I’m getting rather annoyed with having to constantly carry two currencies. I know, poor me. I always seem to have yen when I need dollars and dollars when I need yen. And don’t even get me started on the change.
1.) We had a snow day in Japan! The morning started rainy but by 9 it was sticky clumps falling from the sky. Those of us who live on post headed to the bowling alley for lunch, one of the only places to stay open. Traffic getting off post was horrible. It took our kids on the buses an hour and a half to get across post and out the gate. That is only about a mile. Releasing a whole installation at one time is not a good idea. However, four of us had a great afternoon. We hit the shopette for beer before it closed and then hung out at my quarters. We headed back to the bowling alley for some fun and then had my crock pot chicken for dinner.

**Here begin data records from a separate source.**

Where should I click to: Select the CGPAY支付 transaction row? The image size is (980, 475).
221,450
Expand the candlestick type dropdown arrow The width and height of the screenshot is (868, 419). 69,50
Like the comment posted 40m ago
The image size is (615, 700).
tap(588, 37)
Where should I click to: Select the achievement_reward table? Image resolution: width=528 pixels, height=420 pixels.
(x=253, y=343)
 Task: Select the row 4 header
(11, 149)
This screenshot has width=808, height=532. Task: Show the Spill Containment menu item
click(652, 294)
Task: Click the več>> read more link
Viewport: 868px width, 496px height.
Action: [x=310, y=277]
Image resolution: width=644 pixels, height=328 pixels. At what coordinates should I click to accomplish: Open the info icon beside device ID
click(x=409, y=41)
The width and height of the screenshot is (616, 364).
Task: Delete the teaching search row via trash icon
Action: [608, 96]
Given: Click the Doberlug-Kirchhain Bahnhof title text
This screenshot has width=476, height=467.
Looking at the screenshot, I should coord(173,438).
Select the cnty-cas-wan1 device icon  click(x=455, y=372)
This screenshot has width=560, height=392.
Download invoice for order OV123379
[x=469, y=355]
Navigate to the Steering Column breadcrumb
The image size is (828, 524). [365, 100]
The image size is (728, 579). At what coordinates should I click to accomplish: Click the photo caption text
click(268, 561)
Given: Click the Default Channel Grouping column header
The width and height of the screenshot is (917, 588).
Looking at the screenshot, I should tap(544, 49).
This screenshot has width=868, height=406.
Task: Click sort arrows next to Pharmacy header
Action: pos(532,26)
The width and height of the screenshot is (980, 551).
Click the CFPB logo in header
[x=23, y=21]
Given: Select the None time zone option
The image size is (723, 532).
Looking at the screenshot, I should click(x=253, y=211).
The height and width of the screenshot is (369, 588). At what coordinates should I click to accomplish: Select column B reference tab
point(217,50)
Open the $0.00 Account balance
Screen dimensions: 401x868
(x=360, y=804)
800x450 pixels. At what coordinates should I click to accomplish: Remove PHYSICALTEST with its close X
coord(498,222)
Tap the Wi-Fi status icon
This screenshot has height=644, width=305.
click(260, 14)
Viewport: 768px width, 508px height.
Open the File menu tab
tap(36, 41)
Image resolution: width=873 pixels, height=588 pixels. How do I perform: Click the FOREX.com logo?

2.) I took my first bullet train trip. Tokyo to Nagano. It cost each of us $210 and it did go faster than a speeding bullet. You can slip the seats around so the four of us could face each other and chat. Brittnay is in the green, she teaches English-language students. Erika is in the pink and she teaches first grade and Julie in the black does preschool special education and 3rd grade. All three teach at the elementary school.
3.) I saw the famous snow monkeys of Nagano. It was a beautiful walk to the monkeys. They are very tame, but signs instruct visitors not to look them in the eye and do not feed them.
4.) I stayed in my first Japanese reacon and took a dip in my first onsen. The lack of a real bed — well, three nights is all my back can handle.
5.) The sounds of freedom: One day on my morning walk a company of soldiers out for their morning run came up from behind doing cadence. The ship is in and so the fighter jets are flying a lot and boy are they noisy. Jets, planes, and helicopters, oh my!
6.) Again and again I will bring my friends into this blog. Life is about people and relationships and I am so blessed here in Japan. My friends are the people who give me a hug when I walk into school overwhelmed, homesick and full of tears. They are the ones who check in to make sure I am fine when I look otherwise. They laugh at me and with me at every turn. Someone is always willing to go out for drinks or dinner or a train ride somewhere, anywhere. I have my Japan friends who help me survive on days that are tough and comfort in knowing that back home I have family and friends who love me too.